#### Try it:
Retype, exactly as they appear below, the lines between the line holding "Instruction: Toggle the grid snapping icon" and the line holding "The width and height of the screenshot is (2576, 1409).", both ends included.

··· Records supplied

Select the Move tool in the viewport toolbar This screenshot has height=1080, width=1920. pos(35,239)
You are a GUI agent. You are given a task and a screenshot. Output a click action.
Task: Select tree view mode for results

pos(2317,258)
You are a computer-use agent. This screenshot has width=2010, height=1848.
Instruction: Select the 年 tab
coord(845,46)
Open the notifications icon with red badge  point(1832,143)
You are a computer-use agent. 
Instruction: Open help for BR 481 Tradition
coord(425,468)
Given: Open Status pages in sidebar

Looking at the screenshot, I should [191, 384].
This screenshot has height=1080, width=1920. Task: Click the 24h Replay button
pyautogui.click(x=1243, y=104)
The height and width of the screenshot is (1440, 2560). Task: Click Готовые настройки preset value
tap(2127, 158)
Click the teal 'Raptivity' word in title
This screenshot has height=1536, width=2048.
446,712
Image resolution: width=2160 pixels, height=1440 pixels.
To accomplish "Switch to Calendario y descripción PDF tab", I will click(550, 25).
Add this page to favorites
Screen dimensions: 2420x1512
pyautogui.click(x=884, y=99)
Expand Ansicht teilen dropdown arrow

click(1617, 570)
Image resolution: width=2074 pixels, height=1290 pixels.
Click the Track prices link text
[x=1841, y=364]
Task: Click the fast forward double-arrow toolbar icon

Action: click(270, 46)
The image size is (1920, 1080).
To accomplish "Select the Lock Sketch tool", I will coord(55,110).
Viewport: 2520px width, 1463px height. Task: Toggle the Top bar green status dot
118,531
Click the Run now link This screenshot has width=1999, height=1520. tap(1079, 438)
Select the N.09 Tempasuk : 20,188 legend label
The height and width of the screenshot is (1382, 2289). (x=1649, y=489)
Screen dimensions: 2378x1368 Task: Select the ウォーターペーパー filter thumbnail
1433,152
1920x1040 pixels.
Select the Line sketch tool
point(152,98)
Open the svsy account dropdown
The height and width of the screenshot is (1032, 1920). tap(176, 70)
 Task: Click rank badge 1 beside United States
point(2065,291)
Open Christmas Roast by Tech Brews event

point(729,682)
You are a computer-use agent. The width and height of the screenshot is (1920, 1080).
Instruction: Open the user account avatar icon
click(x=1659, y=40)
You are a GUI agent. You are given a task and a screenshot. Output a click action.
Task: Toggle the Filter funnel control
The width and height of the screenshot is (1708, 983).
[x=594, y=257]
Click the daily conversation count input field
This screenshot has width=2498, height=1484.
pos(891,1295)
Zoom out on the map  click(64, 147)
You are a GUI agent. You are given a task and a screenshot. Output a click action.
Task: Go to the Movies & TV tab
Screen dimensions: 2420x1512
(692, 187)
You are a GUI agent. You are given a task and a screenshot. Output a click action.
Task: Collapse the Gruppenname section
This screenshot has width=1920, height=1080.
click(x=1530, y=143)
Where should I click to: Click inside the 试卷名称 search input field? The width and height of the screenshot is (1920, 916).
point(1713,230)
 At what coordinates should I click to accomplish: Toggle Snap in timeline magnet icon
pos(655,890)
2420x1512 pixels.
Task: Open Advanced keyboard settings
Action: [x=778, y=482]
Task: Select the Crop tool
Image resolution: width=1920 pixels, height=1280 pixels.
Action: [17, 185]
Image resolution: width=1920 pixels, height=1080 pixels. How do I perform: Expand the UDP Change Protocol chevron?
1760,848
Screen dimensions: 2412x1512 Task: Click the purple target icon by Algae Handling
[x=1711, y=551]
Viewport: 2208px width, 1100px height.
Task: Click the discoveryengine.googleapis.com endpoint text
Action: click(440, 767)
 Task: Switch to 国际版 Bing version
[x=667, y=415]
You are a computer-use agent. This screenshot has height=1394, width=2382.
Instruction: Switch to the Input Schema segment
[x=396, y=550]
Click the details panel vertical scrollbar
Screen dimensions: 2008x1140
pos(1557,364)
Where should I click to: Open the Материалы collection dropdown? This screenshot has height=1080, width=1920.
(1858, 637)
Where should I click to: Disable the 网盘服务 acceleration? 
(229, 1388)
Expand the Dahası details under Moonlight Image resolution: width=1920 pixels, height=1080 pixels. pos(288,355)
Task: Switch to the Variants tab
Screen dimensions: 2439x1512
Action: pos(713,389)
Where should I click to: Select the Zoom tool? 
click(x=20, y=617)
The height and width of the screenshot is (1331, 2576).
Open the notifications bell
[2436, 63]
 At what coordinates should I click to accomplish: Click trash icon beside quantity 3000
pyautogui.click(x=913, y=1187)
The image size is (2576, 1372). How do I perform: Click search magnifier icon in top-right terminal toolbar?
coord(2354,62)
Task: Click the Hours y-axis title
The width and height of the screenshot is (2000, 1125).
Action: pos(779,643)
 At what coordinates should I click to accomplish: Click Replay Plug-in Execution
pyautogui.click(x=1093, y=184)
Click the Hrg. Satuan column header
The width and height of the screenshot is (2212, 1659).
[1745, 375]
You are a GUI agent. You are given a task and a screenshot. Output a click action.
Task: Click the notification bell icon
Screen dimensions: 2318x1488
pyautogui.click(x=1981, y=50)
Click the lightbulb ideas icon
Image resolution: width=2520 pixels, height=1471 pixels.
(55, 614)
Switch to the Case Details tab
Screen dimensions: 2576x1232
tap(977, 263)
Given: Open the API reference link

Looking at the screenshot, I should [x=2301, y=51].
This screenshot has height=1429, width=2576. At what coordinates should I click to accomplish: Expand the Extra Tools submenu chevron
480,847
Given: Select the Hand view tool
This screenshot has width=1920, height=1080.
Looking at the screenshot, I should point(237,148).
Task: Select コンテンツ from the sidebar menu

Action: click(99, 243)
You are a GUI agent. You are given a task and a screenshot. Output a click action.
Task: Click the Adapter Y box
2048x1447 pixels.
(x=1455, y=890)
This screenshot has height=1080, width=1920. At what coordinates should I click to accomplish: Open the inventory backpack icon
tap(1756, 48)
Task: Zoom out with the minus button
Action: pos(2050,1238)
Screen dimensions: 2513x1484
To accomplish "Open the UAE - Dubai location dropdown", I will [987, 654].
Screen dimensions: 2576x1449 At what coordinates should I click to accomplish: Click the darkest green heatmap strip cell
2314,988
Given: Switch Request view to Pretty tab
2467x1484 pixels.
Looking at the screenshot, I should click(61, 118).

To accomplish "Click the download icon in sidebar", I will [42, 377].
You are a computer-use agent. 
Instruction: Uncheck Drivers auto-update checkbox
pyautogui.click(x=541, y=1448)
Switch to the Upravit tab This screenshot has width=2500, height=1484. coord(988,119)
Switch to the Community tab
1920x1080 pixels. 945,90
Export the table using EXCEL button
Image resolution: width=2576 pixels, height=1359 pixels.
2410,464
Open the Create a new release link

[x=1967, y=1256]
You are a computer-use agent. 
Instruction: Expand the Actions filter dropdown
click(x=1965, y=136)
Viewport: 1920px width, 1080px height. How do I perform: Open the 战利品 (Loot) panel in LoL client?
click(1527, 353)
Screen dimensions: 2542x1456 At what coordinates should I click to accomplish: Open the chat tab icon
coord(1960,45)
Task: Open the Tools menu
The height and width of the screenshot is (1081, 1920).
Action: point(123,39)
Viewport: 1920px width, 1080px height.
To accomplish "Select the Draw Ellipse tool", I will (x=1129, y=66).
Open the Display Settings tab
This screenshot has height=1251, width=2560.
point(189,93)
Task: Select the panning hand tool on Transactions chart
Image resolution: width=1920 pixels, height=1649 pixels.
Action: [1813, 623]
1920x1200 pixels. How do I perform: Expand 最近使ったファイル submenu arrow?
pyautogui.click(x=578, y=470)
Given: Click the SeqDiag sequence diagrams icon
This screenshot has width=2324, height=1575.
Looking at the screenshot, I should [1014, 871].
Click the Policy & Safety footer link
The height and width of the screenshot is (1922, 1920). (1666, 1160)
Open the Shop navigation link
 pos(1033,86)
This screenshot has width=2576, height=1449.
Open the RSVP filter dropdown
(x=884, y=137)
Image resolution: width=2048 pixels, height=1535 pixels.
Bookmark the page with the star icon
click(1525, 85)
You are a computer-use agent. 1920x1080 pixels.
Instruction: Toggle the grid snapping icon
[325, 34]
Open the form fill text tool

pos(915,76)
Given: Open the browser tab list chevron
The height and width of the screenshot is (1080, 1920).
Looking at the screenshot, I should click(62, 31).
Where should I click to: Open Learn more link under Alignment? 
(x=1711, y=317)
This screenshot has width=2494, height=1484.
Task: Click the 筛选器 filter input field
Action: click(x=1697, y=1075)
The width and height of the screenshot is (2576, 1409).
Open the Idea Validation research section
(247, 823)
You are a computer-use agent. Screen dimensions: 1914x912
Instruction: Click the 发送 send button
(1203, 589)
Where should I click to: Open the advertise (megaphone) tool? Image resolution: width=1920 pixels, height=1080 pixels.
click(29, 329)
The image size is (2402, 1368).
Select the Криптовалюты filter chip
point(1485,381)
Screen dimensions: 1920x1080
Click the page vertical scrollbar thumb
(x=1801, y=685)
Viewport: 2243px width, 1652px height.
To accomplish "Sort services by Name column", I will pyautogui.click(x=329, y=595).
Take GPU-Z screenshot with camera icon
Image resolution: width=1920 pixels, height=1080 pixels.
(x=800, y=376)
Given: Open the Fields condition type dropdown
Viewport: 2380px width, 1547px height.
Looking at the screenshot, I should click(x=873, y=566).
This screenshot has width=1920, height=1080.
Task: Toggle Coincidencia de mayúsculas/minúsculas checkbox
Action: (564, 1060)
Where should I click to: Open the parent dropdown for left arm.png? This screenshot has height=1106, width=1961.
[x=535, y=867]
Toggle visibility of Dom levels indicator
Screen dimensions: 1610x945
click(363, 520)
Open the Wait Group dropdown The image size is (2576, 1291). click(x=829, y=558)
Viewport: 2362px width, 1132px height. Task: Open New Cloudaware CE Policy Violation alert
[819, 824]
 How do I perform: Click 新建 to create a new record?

······

#### Output below:
Instruction: Toggle the grid snapping icon
[325, 34]
Open the form fill text tool

pos(915,76)
Given: Open the browser tab list chevron
The height and width of the screenshot is (1080, 1920).
Looking at the screenshot, I should click(62, 31).
Where should I click to: Open Learn more link under Alignment? 
(x=1711, y=317)
This screenshot has width=2494, height=1484.
Task: Click the 筛选器 filter input field
Action: click(x=1697, y=1075)
The width and height of the screenshot is (2576, 1409).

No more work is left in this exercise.